Yes, just cut the first two terms. By the Lagrange form of the remainder, we obtain that an upper bound for the error can be given by \displaystyle \frac{x^{k+1}}{(k+1)!c^{2k+2}} in a Taylor polynomial of degree k. Taking k as two (the above case), we obtain that an upper bound of the error is \displaystyle \frac{x^3}{6c^6}, which, as long as x\leq c, is accurate to at least 5 decimal places.

That would be taking the first 3 terms, no? Sure, that should be fine, but the first two terms might be enough. How big is x/c², and how accurate do you need the answer to be?

 

[coolul007]

There are some online large number calculators. here's one I found:

http://www.alpertron.com.ar/BIGCALC.HTM

 

[Michio Cuckoo]

That would be taking the first 3 terms, no?
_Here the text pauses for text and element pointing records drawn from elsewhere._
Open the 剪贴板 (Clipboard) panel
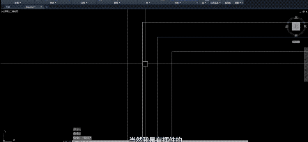Screen dimensions: 308x142 228,3
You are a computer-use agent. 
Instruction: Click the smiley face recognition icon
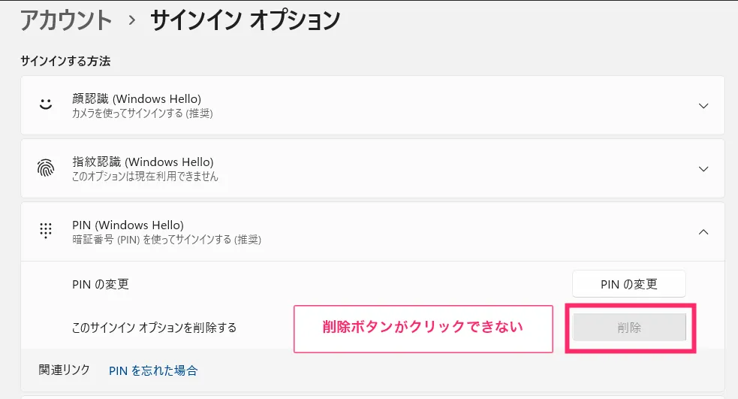coord(46,104)
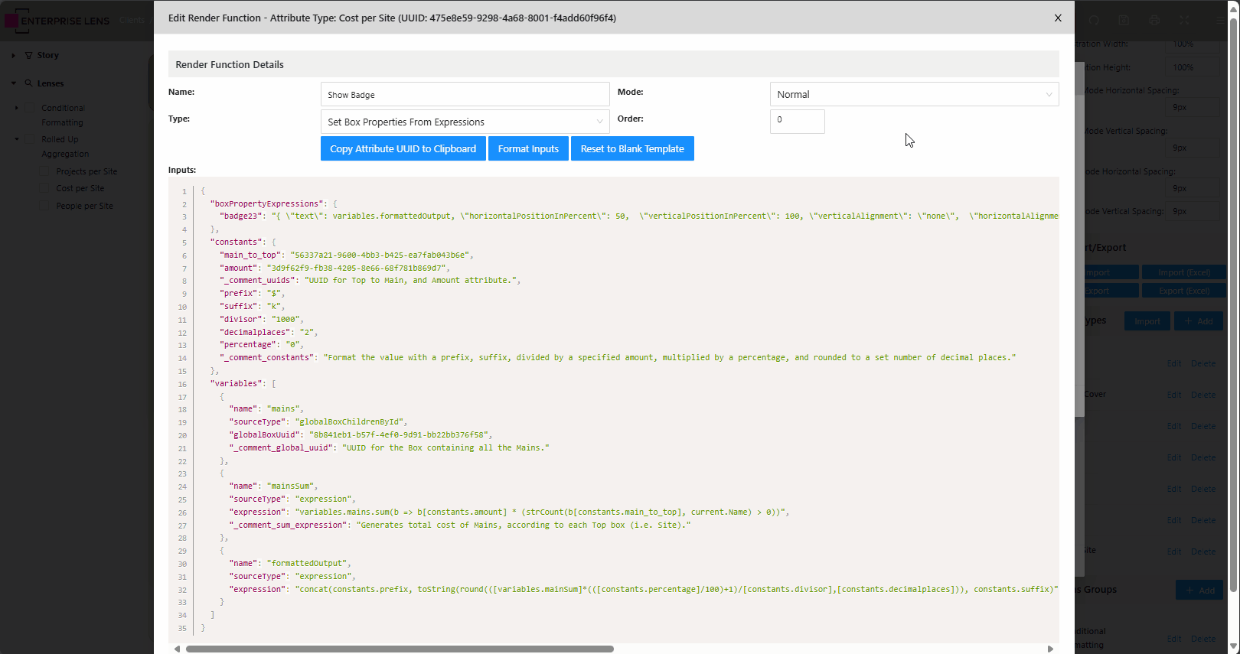Screen dimensions: 1240x654
Task: Open the Mode dropdown showing Normal
Action: pos(914,95)
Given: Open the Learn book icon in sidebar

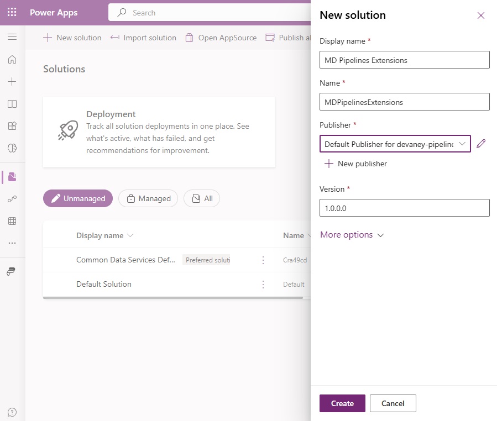Looking at the screenshot, I should pyautogui.click(x=12, y=104).
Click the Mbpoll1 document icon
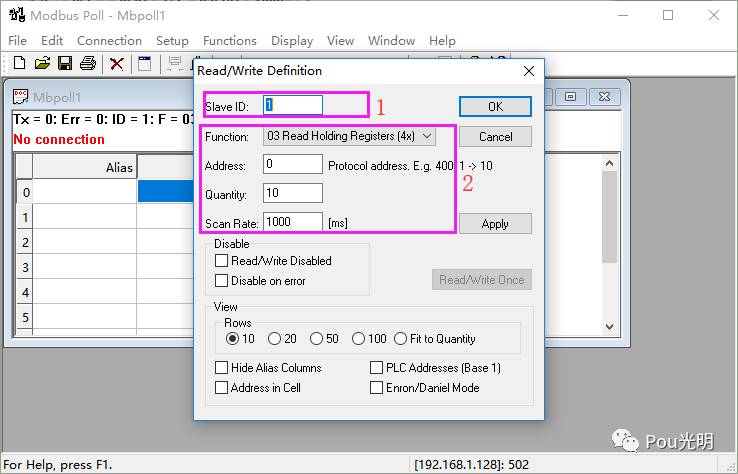 (21, 97)
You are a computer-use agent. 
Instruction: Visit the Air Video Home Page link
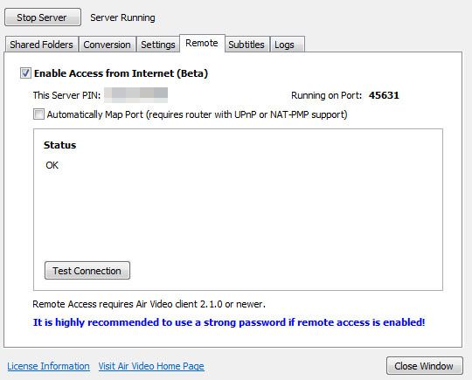(151, 366)
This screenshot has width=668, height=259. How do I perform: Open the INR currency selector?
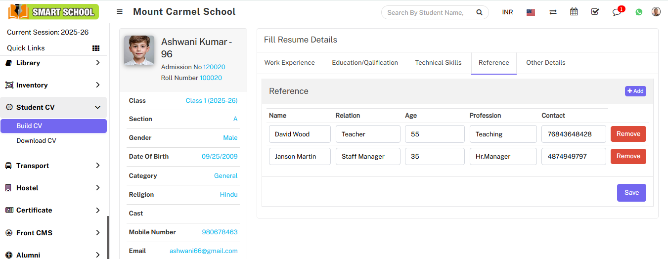point(507,12)
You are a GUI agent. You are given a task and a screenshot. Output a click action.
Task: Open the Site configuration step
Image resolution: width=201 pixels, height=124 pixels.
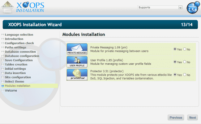tap(18, 77)
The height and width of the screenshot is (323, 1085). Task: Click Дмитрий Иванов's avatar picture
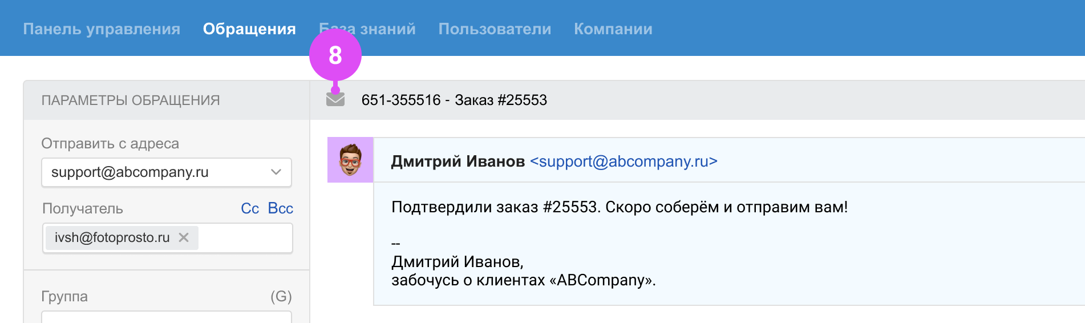pos(350,160)
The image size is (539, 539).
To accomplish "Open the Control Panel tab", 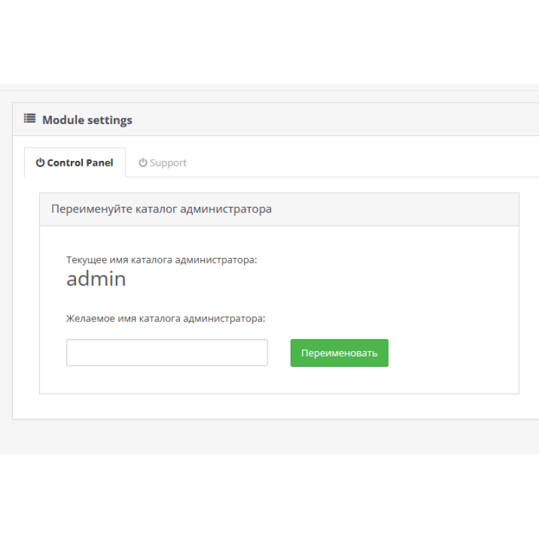I will (x=75, y=163).
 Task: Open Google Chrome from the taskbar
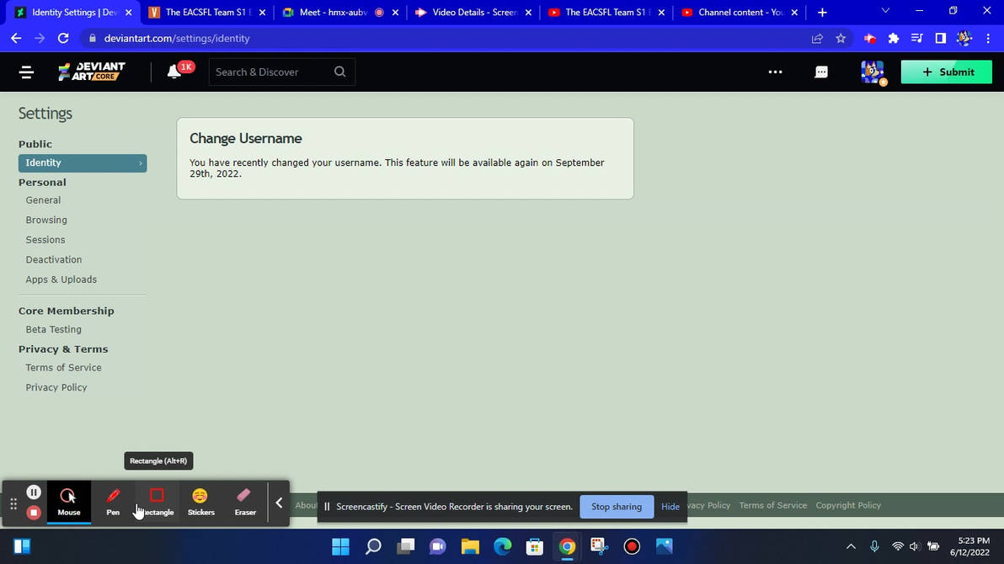point(566,546)
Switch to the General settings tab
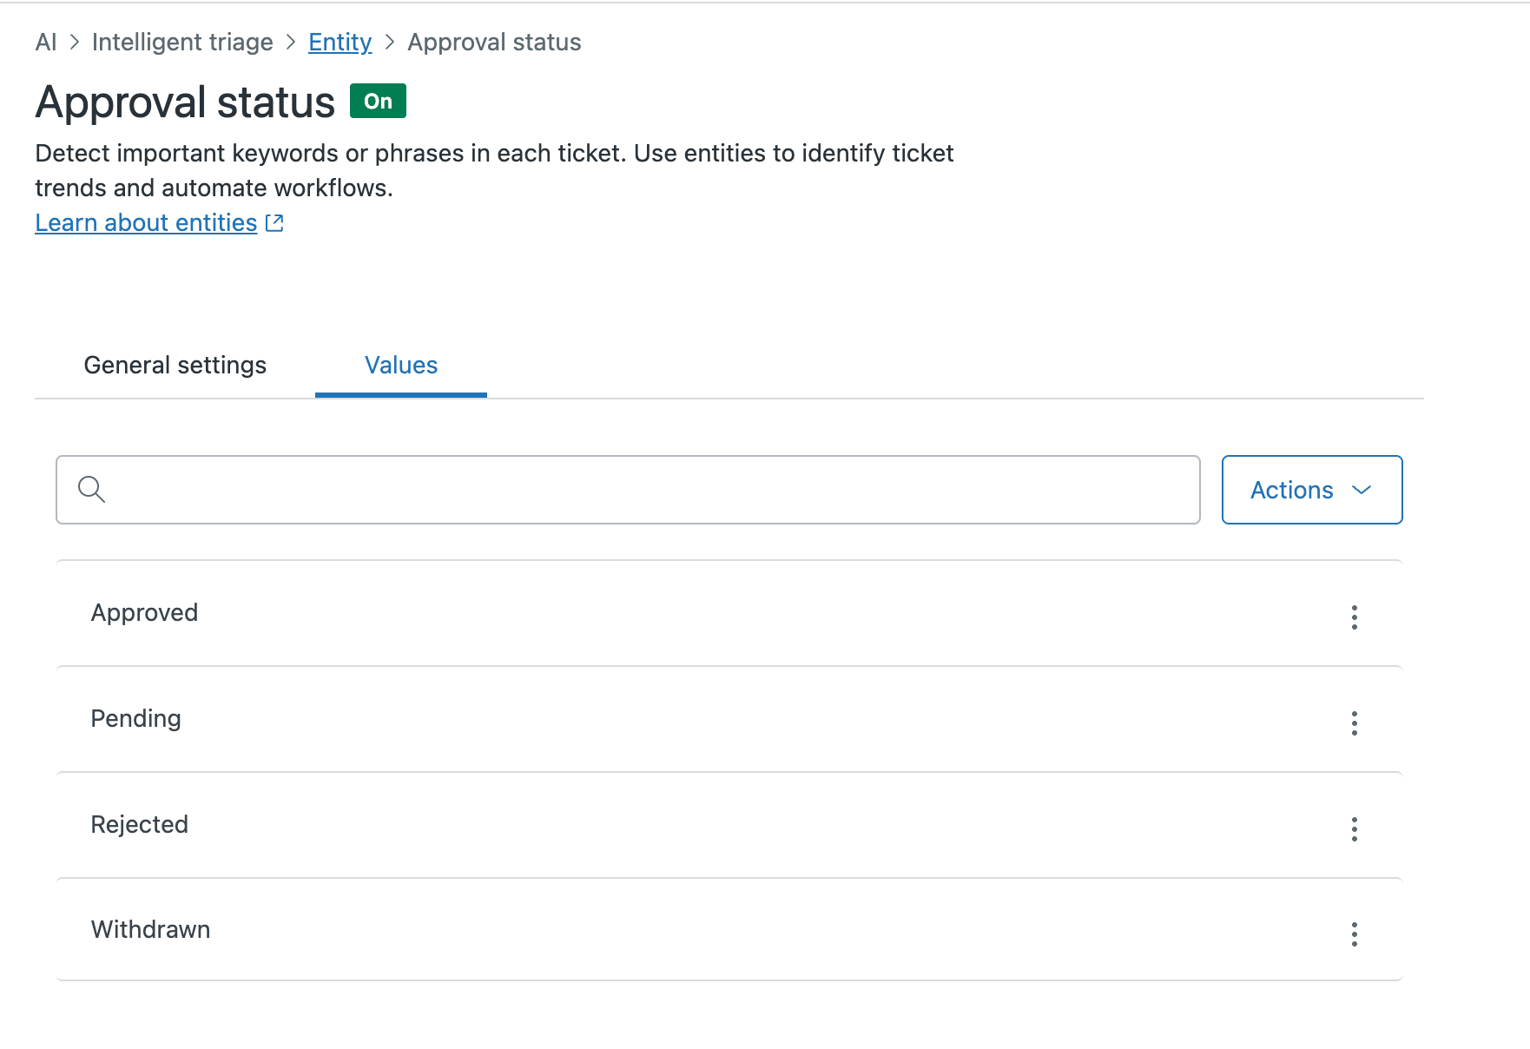This screenshot has height=1049, width=1530. 175,366
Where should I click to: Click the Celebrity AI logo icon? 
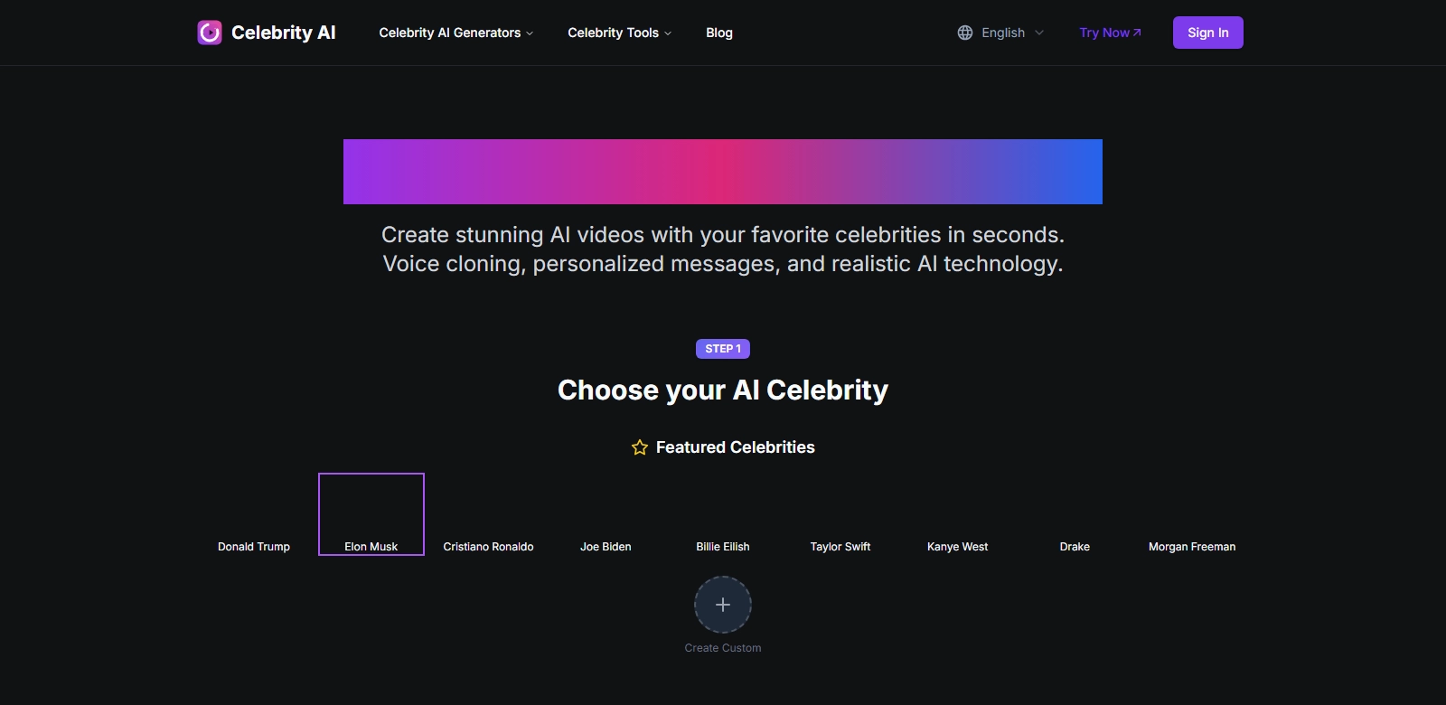(x=210, y=33)
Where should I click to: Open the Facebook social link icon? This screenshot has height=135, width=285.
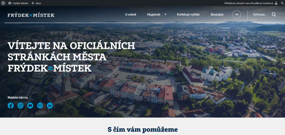click(x=11, y=105)
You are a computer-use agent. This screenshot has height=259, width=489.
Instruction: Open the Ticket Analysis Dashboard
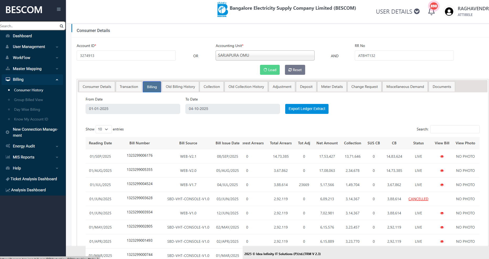point(34,179)

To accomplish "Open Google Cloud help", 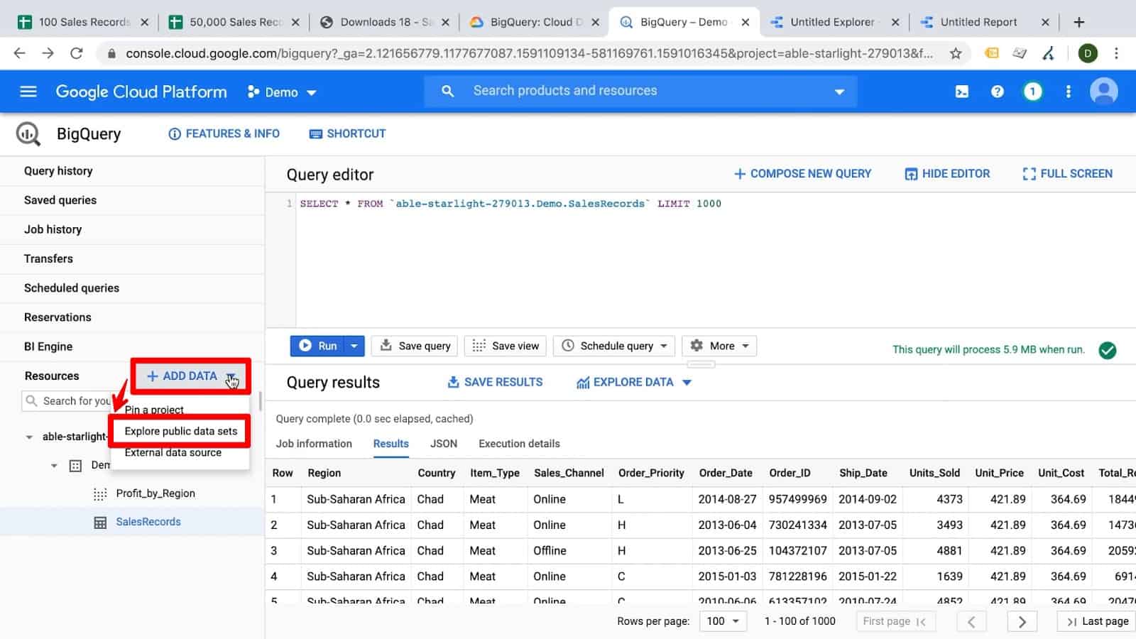I will (998, 91).
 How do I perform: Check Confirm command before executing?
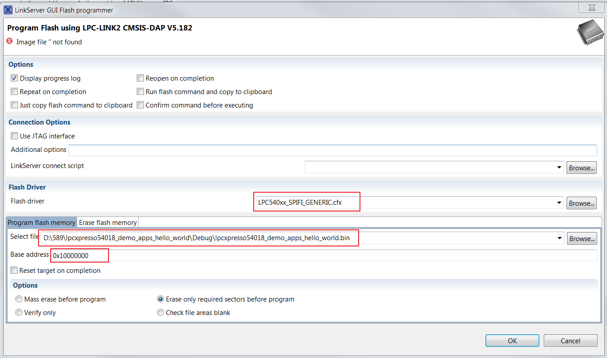coord(140,105)
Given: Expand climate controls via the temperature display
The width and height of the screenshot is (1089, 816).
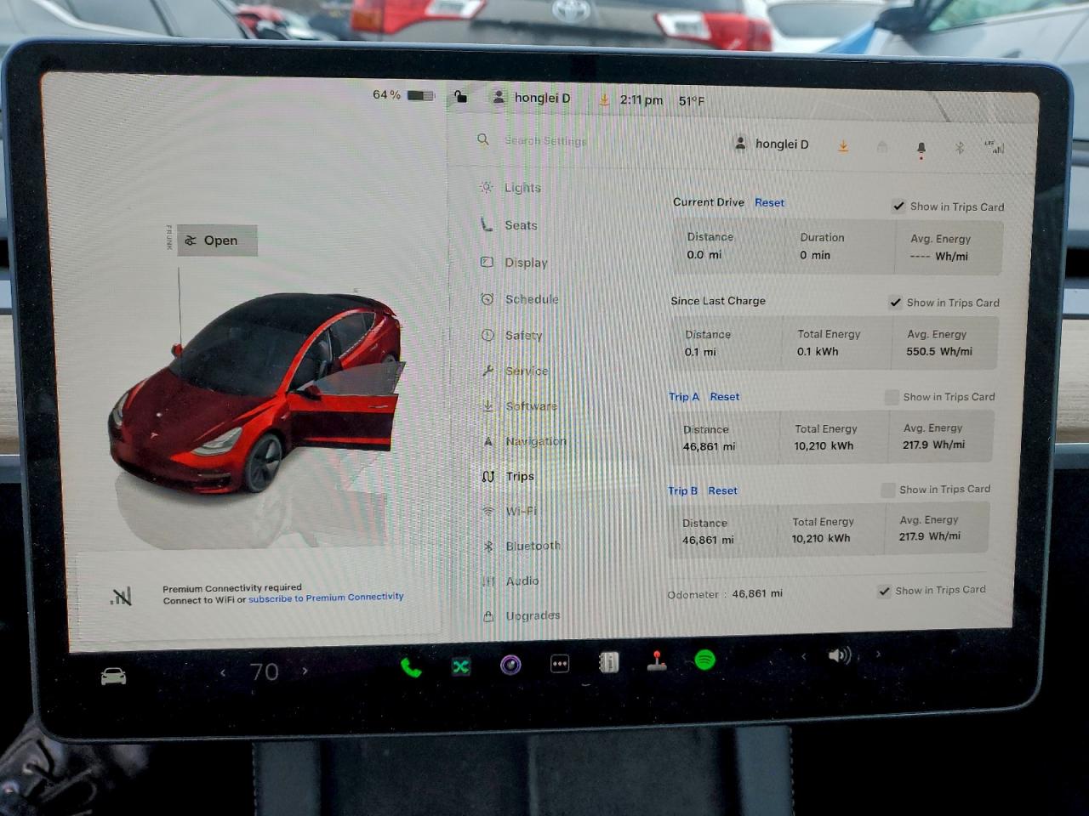Looking at the screenshot, I should pos(264,672).
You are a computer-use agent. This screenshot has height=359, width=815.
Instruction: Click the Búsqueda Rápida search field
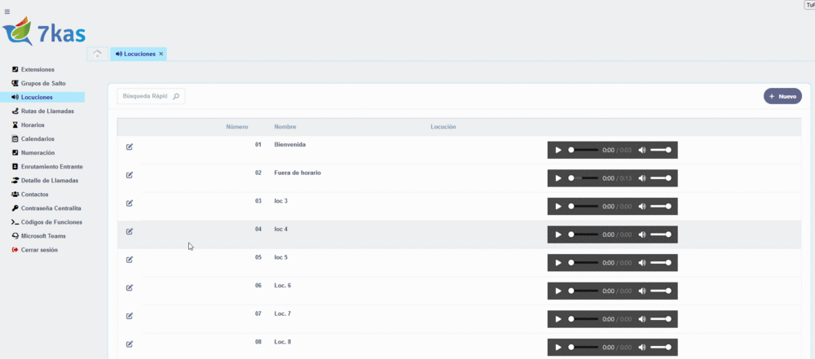click(x=144, y=96)
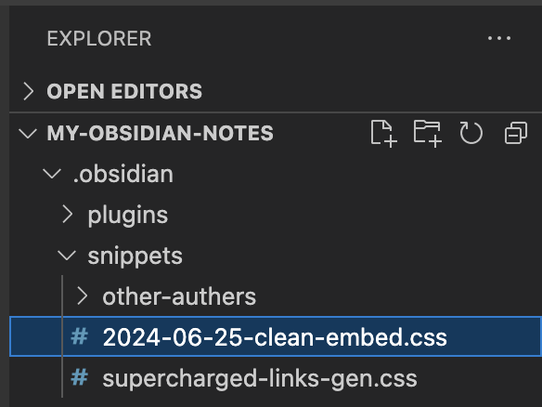Viewport: 542px width, 407px height.
Task: Expand the plugins folder chevron
Action: (x=68, y=215)
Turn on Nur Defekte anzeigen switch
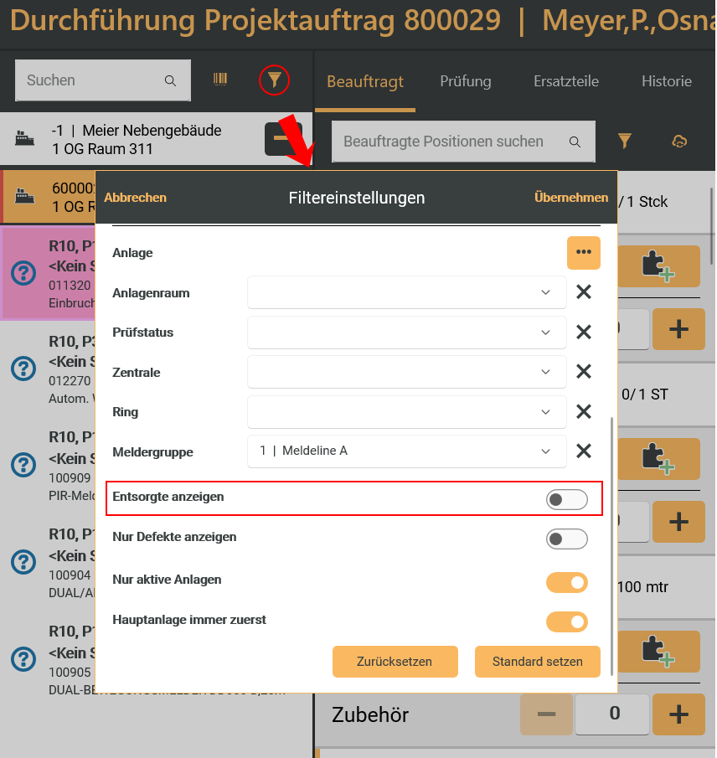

Sure, that should be fine, but the first two terms might be enough. How big is x/c², and how accurate do you need the answer to be?

my answer would be in the range of 10^-11 eV.

 

[Michio Cuckoo]

There are some online large number calculators. here's one I found:

http://www.alpertron.com.ar/BIGCALC.HTM

thanks.

 

[haruspex]

my answer would be in the range of 10^-11 eV.

x/c² has units? Doesn't seem right. What exactly does x represent?